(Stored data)
───

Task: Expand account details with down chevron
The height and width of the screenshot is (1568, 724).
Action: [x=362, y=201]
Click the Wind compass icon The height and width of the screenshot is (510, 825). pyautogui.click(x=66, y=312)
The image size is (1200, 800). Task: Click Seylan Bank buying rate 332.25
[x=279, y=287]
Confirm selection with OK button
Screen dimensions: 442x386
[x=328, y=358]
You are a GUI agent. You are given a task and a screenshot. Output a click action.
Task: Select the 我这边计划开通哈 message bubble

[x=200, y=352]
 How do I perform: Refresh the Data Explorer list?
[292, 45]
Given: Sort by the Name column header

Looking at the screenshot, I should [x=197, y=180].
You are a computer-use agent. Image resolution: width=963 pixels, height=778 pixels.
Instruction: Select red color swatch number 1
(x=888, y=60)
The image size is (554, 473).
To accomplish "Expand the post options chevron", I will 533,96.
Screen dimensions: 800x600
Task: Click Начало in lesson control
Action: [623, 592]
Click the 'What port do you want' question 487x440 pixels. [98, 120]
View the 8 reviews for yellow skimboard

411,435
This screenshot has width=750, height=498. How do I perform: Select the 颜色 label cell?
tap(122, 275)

───

What needs to be done
Repeat the line that contains "The image size is (1200, 800).", then every line after it until the records end, with nothing added.

Response to the task
The image size is (1200, 800). Task: Click Seylan Bank buying rate 332.25
[x=279, y=287]
Confirm selection with OK button
Screen dimensions: 442x386
[x=328, y=358]
You are a GUI agent. You are given a task and a screenshot. Output a click action.
Task: Select the 我这边计划开通哈 message bubble

[x=200, y=352]
 How do I perform: Refresh the Data Explorer list?
[292, 45]
Given: Sort by the Name column header

Looking at the screenshot, I should [x=197, y=180].
You are a computer-use agent. Image resolution: width=963 pixels, height=778 pixels.
Instruction: Select red color swatch number 1
(x=888, y=60)
The image size is (554, 473).
To accomplish "Expand the post options chevron", I will 533,96.
Screen dimensions: 800x600
Task: Click Начало in lesson control
Action: [623, 592]
Click the 'What port do you want' question 487x440 pixels. [98, 120]
View the 8 reviews for yellow skimboard

411,435
This screenshot has width=750, height=498. How do I perform: Select the 颜色 label cell?
tap(122, 275)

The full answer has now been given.